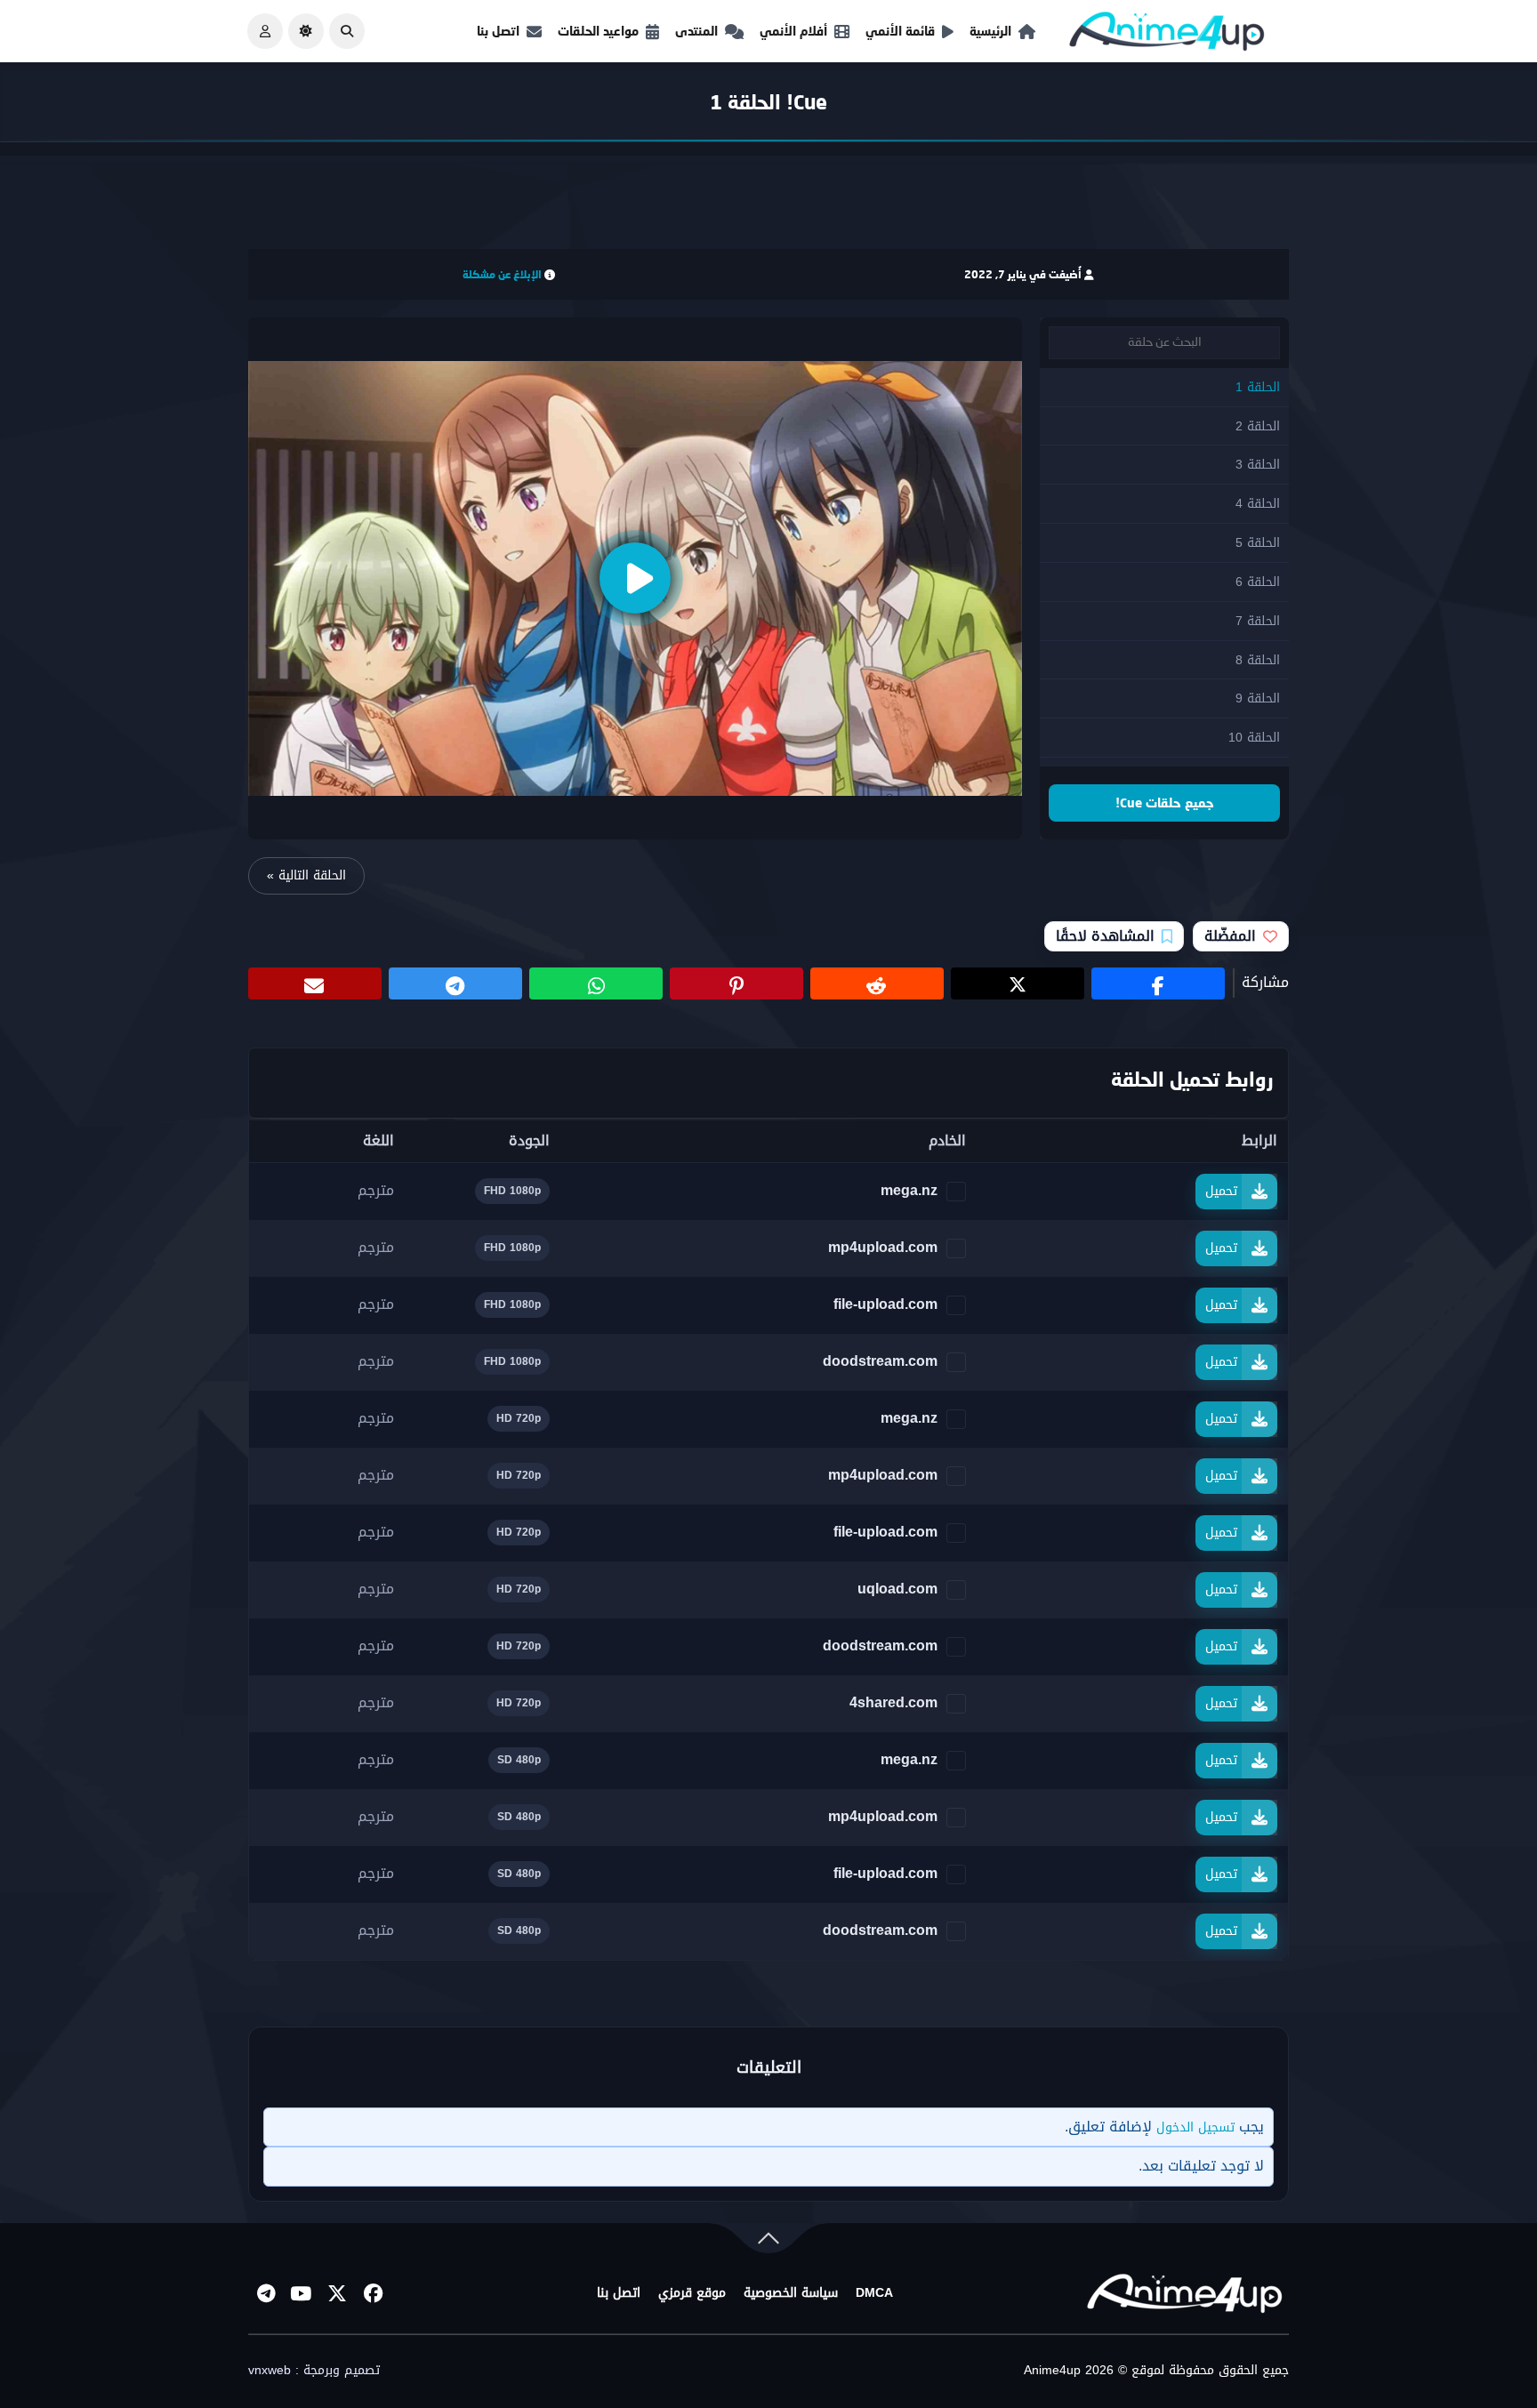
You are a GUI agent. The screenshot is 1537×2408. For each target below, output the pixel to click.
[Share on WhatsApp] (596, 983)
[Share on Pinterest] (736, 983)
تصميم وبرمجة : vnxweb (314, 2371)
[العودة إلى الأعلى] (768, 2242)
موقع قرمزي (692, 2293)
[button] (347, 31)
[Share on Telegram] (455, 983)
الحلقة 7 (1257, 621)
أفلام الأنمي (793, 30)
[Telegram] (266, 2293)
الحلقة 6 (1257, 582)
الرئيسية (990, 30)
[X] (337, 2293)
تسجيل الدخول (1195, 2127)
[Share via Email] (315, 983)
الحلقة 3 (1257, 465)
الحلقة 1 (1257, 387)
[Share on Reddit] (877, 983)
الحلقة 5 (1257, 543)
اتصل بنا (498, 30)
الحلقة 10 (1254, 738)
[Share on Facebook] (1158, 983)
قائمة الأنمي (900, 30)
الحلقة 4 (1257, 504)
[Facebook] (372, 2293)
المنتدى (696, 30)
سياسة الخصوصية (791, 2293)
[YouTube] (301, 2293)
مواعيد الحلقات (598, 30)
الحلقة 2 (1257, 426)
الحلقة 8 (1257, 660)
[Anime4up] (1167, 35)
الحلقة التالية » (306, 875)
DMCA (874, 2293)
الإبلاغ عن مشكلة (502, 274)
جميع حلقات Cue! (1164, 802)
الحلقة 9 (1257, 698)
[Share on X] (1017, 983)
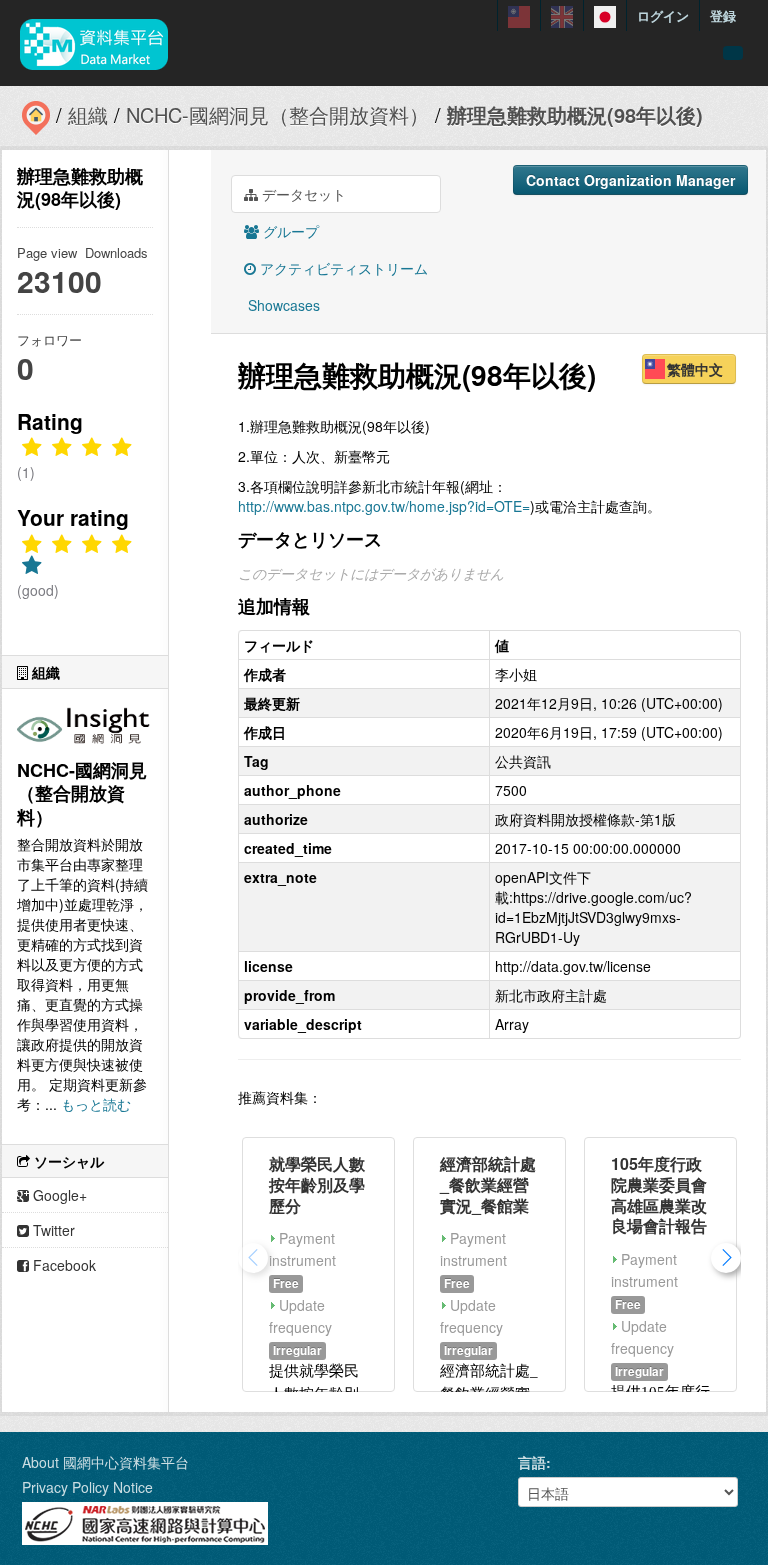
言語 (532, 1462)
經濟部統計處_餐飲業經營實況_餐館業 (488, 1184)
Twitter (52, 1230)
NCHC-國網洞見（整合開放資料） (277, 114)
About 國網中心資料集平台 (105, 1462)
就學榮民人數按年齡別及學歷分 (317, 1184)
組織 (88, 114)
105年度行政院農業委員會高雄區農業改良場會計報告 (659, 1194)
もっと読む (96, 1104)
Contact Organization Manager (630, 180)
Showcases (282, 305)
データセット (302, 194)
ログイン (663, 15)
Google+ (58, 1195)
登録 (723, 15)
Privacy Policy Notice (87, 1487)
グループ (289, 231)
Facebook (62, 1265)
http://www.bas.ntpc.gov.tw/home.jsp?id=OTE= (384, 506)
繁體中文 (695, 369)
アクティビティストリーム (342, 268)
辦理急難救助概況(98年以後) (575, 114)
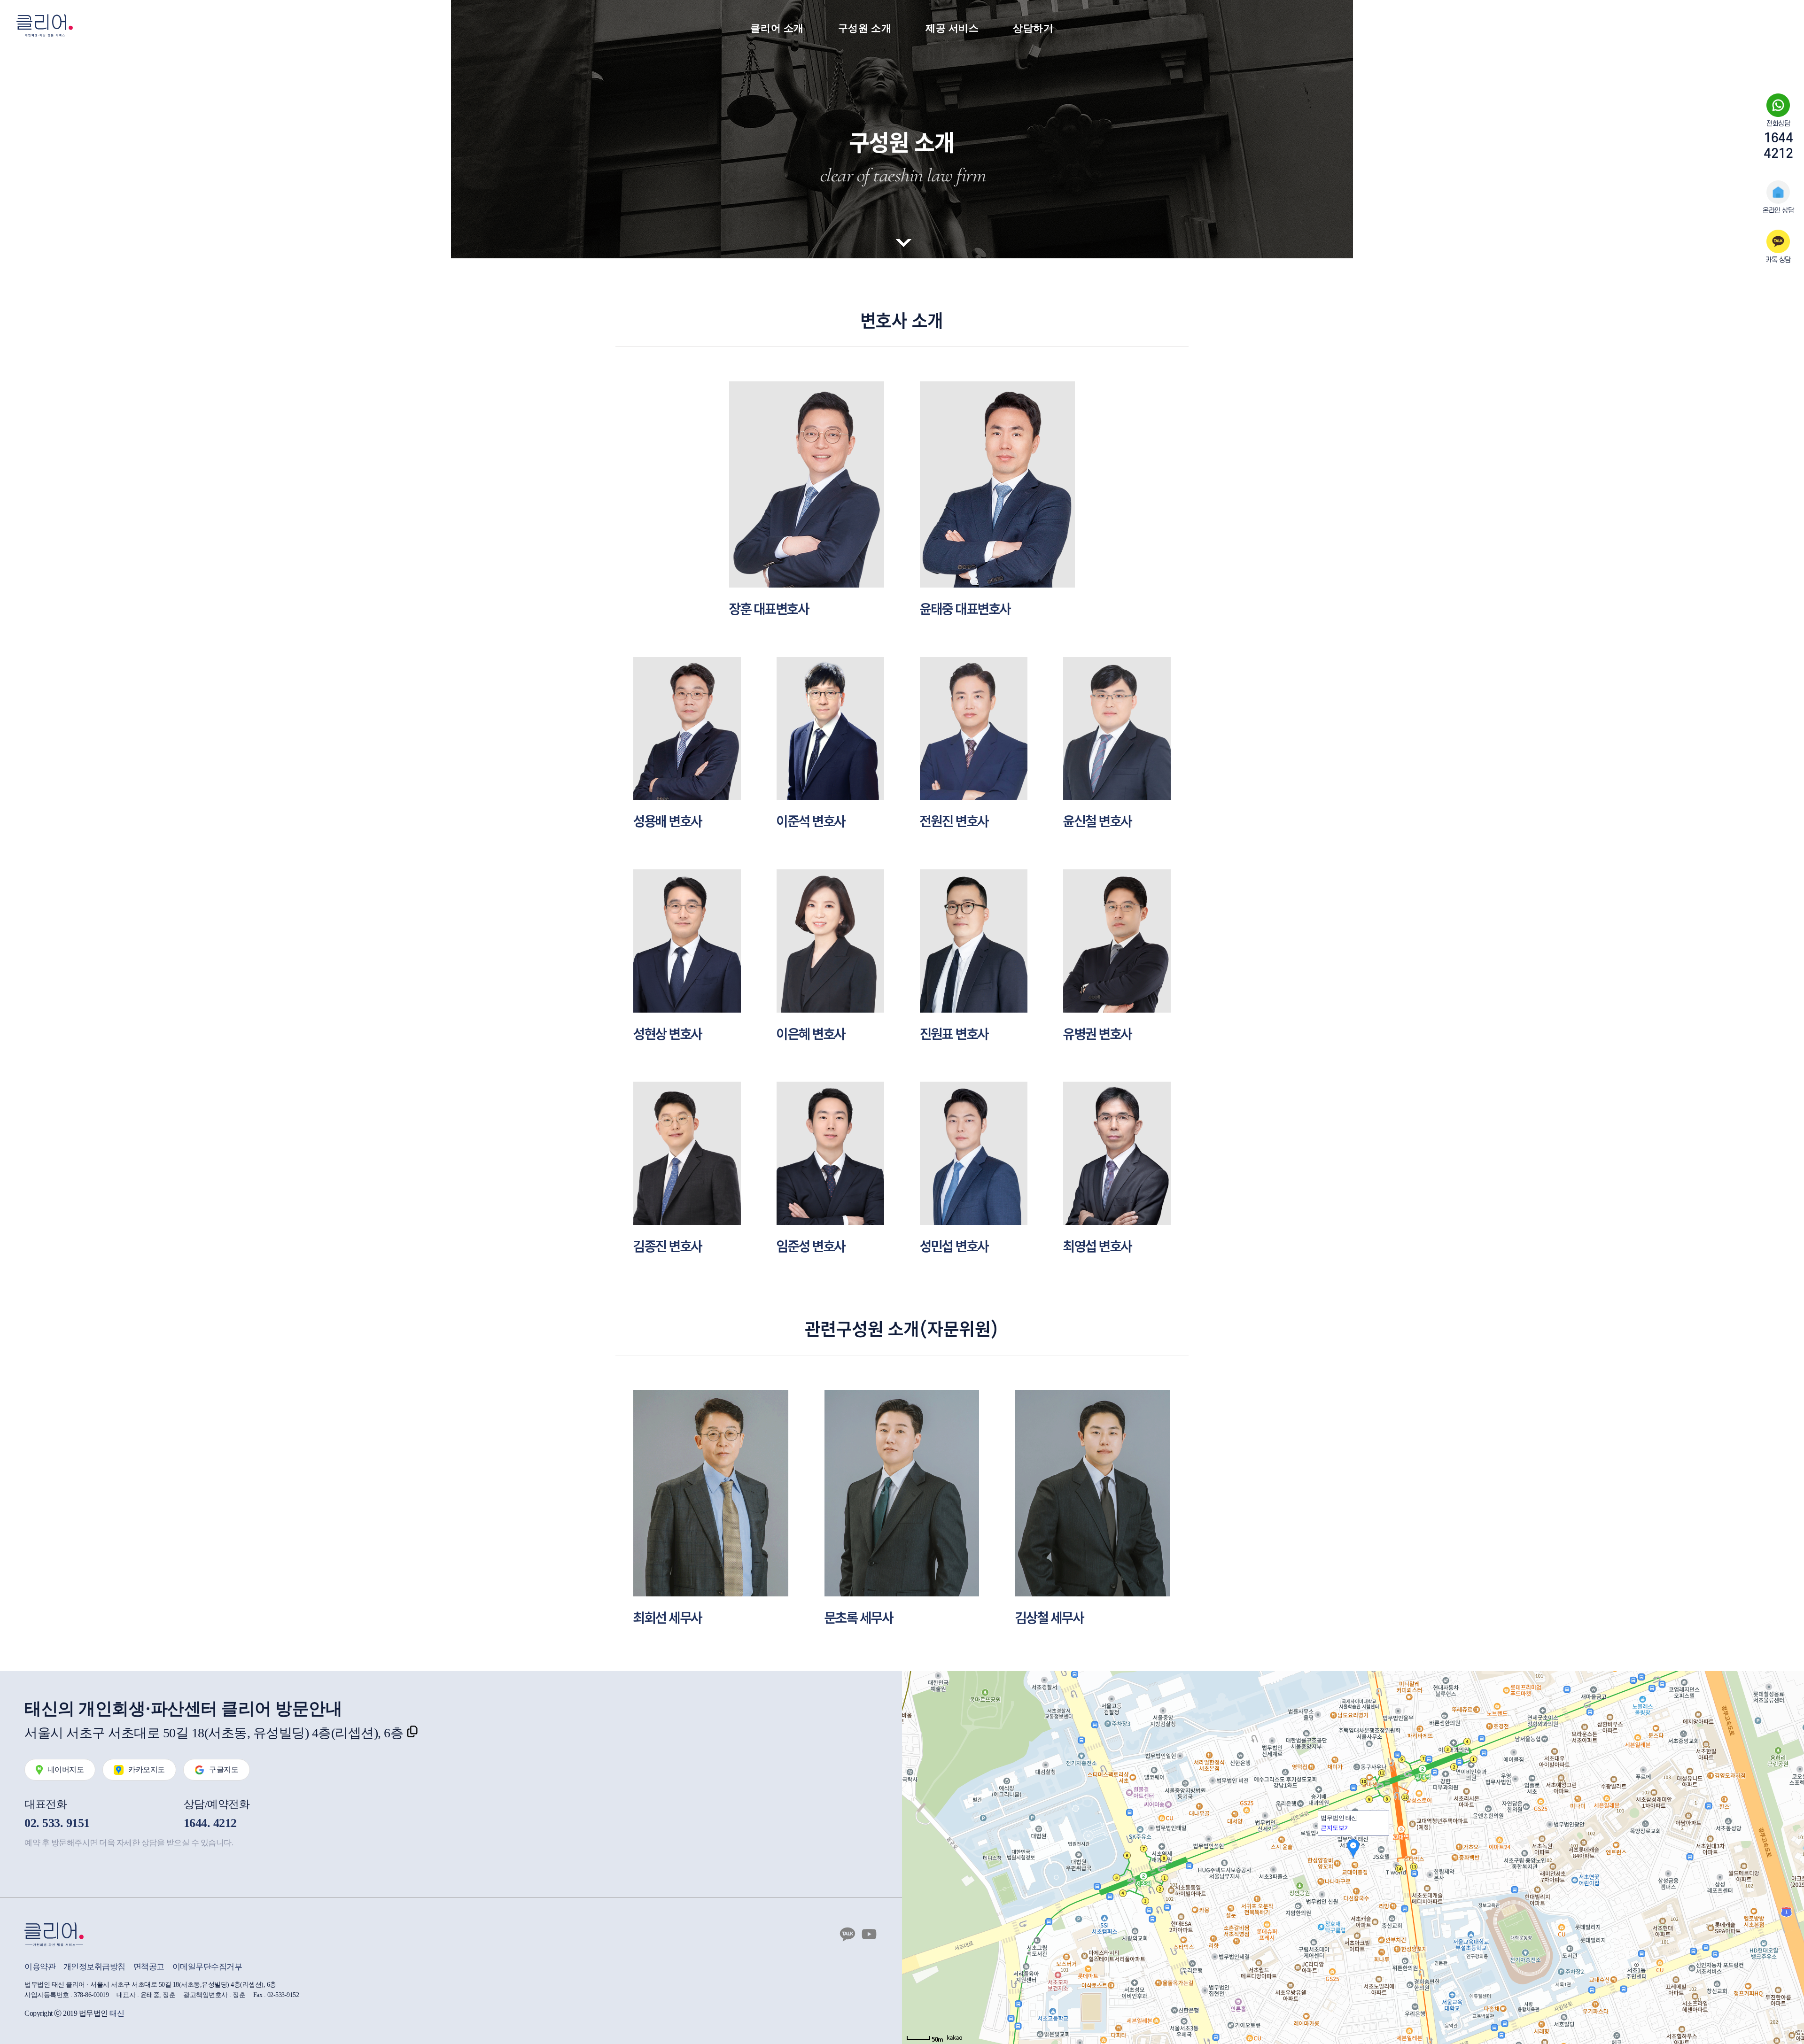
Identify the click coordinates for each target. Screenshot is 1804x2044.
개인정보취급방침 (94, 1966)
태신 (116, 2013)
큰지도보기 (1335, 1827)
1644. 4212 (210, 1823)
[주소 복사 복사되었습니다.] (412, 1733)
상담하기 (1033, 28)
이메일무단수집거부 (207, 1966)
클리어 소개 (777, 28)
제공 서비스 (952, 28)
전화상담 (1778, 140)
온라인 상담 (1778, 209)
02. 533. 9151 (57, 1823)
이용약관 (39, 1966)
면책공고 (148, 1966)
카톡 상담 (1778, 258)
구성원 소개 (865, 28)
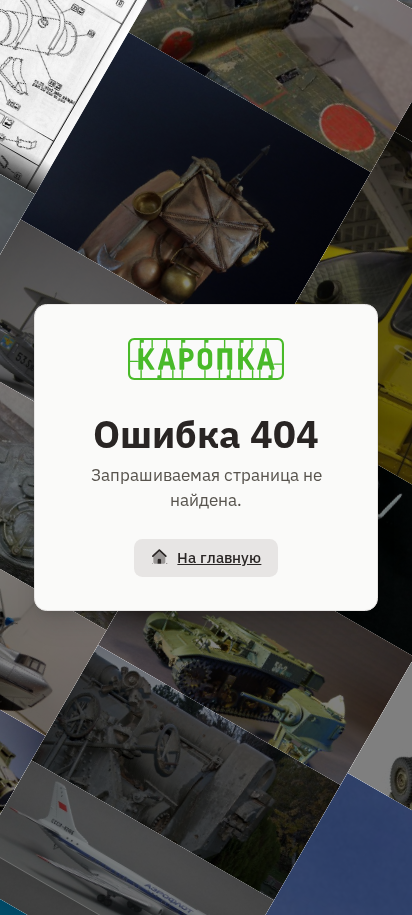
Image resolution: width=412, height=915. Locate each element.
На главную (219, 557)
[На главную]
——
WORK INSTRUCTIONS ▸
If an entry holds an image, omit that image and print the remainder exactly as it stands.

REPLY ▸
You are a GUI agent. The screenshot is 1537×2408. For each target below, output the pixel to click.
[Share on WhatsApp] (596, 983)
[Share on Pinterest] (736, 983)
تصميم وبرمجة : vnxweb (314, 2371)
[العودة إلى الأعلى] (768, 2242)
موقع قرمزي (692, 2293)
[button] (347, 31)
[Share on Telegram] (455, 983)
الحلقة 7 (1257, 621)
أفلام الأنمي (793, 30)
[Telegram] (266, 2293)
الحلقة 6 (1257, 582)
الرئيسية (990, 30)
[X] (337, 2293)
تسجيل الدخول (1195, 2127)
[Share via Email] (315, 983)
الحلقة 3 (1257, 465)
الحلقة 1 (1257, 387)
[Share on Reddit] (877, 983)
الحلقة 5 (1257, 543)
اتصل بنا (498, 30)
الحلقة 10 (1254, 738)
[Share on Facebook] (1158, 983)
قائمة الأنمي (900, 30)
الحلقة 4 (1257, 504)
[Facebook] (372, 2293)
المنتدى (696, 30)
سياسة الخصوصية (791, 2293)
[YouTube] (301, 2293)
مواعيد الحلقات (598, 30)
الحلقة 2 (1257, 426)
الحلقة 8 (1257, 660)
[Anime4up] (1167, 35)
الحلقة التالية » (306, 875)
DMCA (874, 2293)
الإبلاغ عن مشكلة (502, 274)
جميع حلقات Cue! (1164, 802)
الحلقة 9 (1257, 698)
[Share on X] (1017, 983)
言語 (532, 1462)
經濟部統計處_餐飲業經營實況_餐館業 (488, 1184)
Twitter (52, 1230)
NCHC-國網洞見（整合開放資料） (277, 114)
About 國網中心資料集平台 (105, 1462)
就學榮民人數按年齡別及學歷分 (317, 1184)
組織 (88, 114)
105年度行政院農業委員會高雄區農業改良場會計報告 (659, 1194)
もっと読む (96, 1104)
Contact Organization Manager (630, 180)
Showcases (282, 305)
データセット (302, 194)
ログイン (663, 15)
Google+ (58, 1195)
登録 (723, 15)
Privacy Policy Notice (87, 1487)
グループ (289, 231)
Facebook (62, 1265)
http://www.bas.ntpc.gov.tw/home.jsp?id=OTE= (384, 506)
繁體中文 (695, 369)
アクティビティストリーム (342, 268)
辦理急難救助概況(98年以後) (575, 114)
Identify the click coordinates for each target. Screenshot is 1804x2044.
개인정보취급방침 (94, 1966)
태신 (116, 2013)
큰지도보기 (1335, 1827)
1644. 4212 (210, 1823)
[주소 복사 복사되었습니다.] (412, 1733)
상담하기 (1033, 28)
이메일무단수집거부 (207, 1966)
클리어 소개 (777, 28)
제공 서비스 (952, 28)
전화상담 (1778, 140)
온라인 상담 (1778, 209)
02. 533. 9151 (57, 1823)
이용약관 (39, 1966)
면책공고 (148, 1966)
카톡 상담 (1778, 258)
구성원 소개 (865, 28)
Image resolution: width=412, height=915. Locate each element.
На главную (219, 557)
[На главную]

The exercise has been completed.